Wien kriegt ein Blackout // RIN Live

Auf dem Weg in den Gasometer wird schnell klar, wer heute zum Publikum des Rin-Konzerts zählen wird. Die eisigen Temperaturen hindern nur wenige daran, ihre Mode-Highlights aus dem Kleiderschrank auszupacken: Sneakers, Bauchtaschen und auffällige Jacken sind der Dresscode in der U-Bahn. Die Vorfreude der Gäste ist spürbar aber nicht nur auf Rin, sondern ebenso auf die vielversprechenden Supportacts OG Keemo und Jugo Ürdens. Nachdem OG Keemo im November vergangenen Jahres mit „Skalp“ und Jugo Ürdens mit seinem Debütalbum „Yugo“ Talent beweisen konnten, gelten die beiden als bedeutsame Newcomer in der Rapszene. In Anbetracht des Kultstatus, der Rin mittlerweile fast schon zuteilwird, sind die Erwartungen an die Supportacts  hoch.

Fotos: Matthias Schuch

OG Keemo darf den heutigen Abend einleiten und beginnt seine Show in einer relativ leeren Halle, Rin wird eben erst eine Stunde später die Bühne betreten. Während viele noch bei der Garderobe anstehen, haben sich dennoch genügend Leute in der Halle angesammelt, um OG Keemo einen gebührenden Applaus bieten zu können.

Nach einem schnellen Wechsel betritt auch schon der „schönste Mann aus Wien“ aka Jugo Ürdens gemeinsam mit seinem Homie Slav alias Einfachso die Bühne. „Wir waren jetzt in 1.000 Städten, aber es gibt nix besseres als Wien“, lobt er gleich mal seine Heimatstadt. Langsam füllt sich der Gasometer, langsam gehen mehr Hände hoch, langsam wird immer mehr mitgesungen und mitgerappt.

Obwohl vermehrt aktuelle Fashion-Trends im Publikum vertreten sind, ist dieses angenehm durchmischt. Auffällig ist eine Gruppe von Jungs, die so jung aussehen, dass sie den Altersdurchschnitt des Publikums gefühlt um viele Jahre heruntersetzen. Als sich Rins Fotograf Brownshootta seinen Weg durch die Crowd bahnt, wird er von einigen Fans erkannt und freudig begrüßt. Denn genau darum geht es nicht nur hier, sondern auch in Rins Texten um Fashion und um die Bros. Der gleichnamige Song „Bros“ sorgt natürlich für eines der Highlights des Abends. Es wird gekreischt, gesprungen, getanzt. „Habt ihr es überlebt, Wien?“, fragt Rin nach Ende des Songs.
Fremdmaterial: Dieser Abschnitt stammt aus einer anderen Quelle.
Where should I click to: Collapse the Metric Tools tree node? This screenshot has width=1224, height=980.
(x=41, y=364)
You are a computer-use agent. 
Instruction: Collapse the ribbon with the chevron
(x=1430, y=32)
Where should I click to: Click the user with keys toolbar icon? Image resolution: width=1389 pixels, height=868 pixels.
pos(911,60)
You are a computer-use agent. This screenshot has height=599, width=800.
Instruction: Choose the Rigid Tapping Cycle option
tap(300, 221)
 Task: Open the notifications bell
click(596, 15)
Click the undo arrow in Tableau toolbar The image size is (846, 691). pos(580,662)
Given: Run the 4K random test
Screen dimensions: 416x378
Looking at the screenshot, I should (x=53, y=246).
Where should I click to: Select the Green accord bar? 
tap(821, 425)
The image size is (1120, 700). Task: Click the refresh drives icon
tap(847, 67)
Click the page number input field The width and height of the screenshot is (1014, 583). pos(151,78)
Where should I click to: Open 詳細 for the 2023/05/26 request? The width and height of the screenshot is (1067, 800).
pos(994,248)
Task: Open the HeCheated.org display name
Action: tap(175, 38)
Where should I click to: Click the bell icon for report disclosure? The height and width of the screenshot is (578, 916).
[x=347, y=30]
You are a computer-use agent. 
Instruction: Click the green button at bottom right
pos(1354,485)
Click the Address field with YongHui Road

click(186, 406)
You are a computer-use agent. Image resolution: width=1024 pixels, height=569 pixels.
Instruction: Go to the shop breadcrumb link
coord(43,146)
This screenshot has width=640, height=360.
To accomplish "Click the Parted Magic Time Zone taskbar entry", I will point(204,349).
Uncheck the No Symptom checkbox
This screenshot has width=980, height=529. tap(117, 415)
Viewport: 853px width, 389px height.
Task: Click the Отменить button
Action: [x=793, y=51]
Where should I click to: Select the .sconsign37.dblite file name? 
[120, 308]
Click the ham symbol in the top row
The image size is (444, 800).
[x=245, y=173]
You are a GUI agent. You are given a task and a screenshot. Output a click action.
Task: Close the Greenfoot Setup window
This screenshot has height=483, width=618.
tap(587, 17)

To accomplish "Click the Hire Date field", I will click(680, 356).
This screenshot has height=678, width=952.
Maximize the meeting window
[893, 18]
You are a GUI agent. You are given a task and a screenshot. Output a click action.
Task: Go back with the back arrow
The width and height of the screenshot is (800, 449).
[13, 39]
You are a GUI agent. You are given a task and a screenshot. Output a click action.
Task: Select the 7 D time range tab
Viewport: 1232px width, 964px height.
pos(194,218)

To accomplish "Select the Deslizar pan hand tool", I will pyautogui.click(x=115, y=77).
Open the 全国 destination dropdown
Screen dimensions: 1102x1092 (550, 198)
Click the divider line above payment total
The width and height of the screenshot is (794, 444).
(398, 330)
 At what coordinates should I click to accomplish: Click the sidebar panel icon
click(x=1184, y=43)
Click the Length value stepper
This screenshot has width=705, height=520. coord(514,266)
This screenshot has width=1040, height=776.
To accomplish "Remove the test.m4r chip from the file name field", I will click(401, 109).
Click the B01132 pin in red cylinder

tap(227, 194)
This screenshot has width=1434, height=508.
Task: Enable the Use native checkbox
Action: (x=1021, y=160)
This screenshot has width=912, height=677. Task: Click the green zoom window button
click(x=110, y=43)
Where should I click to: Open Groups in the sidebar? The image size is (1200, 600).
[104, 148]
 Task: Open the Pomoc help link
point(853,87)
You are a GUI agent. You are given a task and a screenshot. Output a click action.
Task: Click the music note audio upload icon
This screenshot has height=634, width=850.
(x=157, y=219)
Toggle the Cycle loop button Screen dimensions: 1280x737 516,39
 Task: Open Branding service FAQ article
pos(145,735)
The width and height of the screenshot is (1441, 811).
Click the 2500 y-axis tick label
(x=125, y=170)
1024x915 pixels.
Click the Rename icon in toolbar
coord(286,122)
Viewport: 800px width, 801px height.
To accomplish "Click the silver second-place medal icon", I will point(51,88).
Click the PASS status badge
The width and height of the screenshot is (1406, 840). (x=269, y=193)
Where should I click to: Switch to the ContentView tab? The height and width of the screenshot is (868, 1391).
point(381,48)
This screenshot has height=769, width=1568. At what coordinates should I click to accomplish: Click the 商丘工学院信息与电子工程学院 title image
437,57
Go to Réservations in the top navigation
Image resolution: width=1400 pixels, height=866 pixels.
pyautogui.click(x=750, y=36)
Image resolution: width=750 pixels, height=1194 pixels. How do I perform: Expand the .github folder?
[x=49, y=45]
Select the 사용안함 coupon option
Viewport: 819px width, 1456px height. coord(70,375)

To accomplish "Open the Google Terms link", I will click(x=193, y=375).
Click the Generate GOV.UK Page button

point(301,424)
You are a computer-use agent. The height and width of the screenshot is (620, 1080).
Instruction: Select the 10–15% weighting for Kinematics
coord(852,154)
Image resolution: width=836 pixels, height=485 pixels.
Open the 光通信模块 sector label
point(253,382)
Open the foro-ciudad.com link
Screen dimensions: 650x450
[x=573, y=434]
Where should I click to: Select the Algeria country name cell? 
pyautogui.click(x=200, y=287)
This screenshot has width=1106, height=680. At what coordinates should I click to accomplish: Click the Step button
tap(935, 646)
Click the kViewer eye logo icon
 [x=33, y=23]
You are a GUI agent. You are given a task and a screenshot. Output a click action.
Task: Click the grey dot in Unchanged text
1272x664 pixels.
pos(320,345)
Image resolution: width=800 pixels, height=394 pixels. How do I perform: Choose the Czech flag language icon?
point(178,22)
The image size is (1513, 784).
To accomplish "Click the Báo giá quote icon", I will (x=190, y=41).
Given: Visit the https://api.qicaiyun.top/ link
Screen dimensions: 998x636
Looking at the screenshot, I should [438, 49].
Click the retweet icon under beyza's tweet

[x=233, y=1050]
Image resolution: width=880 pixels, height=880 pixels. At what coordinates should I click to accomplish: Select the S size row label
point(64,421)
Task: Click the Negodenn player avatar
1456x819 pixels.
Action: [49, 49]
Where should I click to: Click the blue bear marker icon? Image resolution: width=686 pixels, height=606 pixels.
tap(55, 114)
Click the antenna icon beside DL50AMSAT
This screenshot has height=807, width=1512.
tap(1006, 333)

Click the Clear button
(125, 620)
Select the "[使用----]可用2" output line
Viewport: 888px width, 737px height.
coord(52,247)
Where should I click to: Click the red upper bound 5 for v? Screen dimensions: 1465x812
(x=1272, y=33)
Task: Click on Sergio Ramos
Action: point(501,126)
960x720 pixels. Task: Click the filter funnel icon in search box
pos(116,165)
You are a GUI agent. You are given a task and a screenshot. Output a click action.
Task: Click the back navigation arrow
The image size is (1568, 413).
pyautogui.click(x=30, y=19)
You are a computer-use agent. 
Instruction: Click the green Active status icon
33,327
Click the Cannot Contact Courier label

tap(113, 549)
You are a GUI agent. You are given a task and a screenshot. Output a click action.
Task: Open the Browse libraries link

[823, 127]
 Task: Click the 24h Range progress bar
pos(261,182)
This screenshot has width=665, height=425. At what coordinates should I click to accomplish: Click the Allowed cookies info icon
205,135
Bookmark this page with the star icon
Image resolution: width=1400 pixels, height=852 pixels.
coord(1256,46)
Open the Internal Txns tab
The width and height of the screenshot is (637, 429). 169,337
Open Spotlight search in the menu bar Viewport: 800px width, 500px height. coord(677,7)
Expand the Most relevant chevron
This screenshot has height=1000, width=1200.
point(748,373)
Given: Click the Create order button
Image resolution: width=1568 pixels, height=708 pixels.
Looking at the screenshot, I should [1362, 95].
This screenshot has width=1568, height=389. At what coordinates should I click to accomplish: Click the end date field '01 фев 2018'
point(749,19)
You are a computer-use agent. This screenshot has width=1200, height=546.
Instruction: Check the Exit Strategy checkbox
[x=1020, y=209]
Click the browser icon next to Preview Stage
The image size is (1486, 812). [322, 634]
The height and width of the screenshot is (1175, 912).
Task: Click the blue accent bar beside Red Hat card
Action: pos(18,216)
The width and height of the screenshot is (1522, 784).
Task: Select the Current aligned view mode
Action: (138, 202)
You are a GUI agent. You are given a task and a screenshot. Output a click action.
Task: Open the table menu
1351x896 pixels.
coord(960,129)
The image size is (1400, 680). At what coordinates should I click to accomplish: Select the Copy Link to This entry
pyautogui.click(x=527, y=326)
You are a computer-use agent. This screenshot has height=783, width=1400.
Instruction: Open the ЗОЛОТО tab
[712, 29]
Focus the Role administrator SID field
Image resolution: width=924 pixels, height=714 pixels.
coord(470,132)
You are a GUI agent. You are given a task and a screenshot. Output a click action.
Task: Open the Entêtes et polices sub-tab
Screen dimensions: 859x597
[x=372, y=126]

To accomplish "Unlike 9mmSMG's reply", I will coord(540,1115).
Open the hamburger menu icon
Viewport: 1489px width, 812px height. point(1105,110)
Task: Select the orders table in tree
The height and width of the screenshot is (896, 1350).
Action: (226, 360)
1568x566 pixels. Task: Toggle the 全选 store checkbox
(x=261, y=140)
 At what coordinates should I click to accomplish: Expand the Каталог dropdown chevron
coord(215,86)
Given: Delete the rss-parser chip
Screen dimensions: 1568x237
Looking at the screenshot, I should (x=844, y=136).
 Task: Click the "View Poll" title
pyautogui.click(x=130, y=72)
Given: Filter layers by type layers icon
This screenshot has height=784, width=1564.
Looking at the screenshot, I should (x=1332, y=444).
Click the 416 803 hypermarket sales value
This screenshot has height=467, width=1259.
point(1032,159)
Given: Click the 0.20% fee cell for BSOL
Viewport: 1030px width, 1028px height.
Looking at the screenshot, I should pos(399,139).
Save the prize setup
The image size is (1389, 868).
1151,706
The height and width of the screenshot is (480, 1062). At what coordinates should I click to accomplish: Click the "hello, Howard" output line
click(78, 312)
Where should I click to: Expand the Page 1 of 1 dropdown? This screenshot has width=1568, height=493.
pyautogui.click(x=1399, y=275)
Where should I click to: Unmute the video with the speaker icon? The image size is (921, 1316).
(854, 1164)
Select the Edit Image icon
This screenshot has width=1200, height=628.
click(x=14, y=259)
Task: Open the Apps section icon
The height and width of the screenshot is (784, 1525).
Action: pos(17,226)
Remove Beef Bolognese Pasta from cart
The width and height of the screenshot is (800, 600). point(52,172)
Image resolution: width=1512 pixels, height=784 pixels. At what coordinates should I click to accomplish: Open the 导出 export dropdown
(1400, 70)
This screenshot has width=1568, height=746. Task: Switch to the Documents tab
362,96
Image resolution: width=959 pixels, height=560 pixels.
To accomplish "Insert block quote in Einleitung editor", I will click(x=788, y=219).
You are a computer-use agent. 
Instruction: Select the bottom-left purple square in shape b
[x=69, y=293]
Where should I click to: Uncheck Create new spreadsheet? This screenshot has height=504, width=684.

Leider ist die Akustik im Gasometer eher schlecht, wodurch viele der Songs anfangs nur schwer zu identifizieren sind. Zwar ist der Beat laut genug, wenn sich jedoch Rin zwischen den Songs zu Wort meldet, versteht man das nicht immer. Da die Crowd jedoch ausgesprochen textsicher ist und mit ihrer Lautstärke alles übertönt, tut die schlechte Aksutik sowieso weniger zur Sache. Die Stimmung ist ausgelassen und Rin schafft es tatsächlich, viele Fans zu überraschen: Mit Mikrofonständer steht er auf der Bühne, er performt und rappt  live. Natürlich gibt es hin und wieder Playback-Einschübe und Autotune-Soundeffekte, jedoch viel weniger als man es von einem berüchtigten Playback-Rapper wie ihm erwarten würde.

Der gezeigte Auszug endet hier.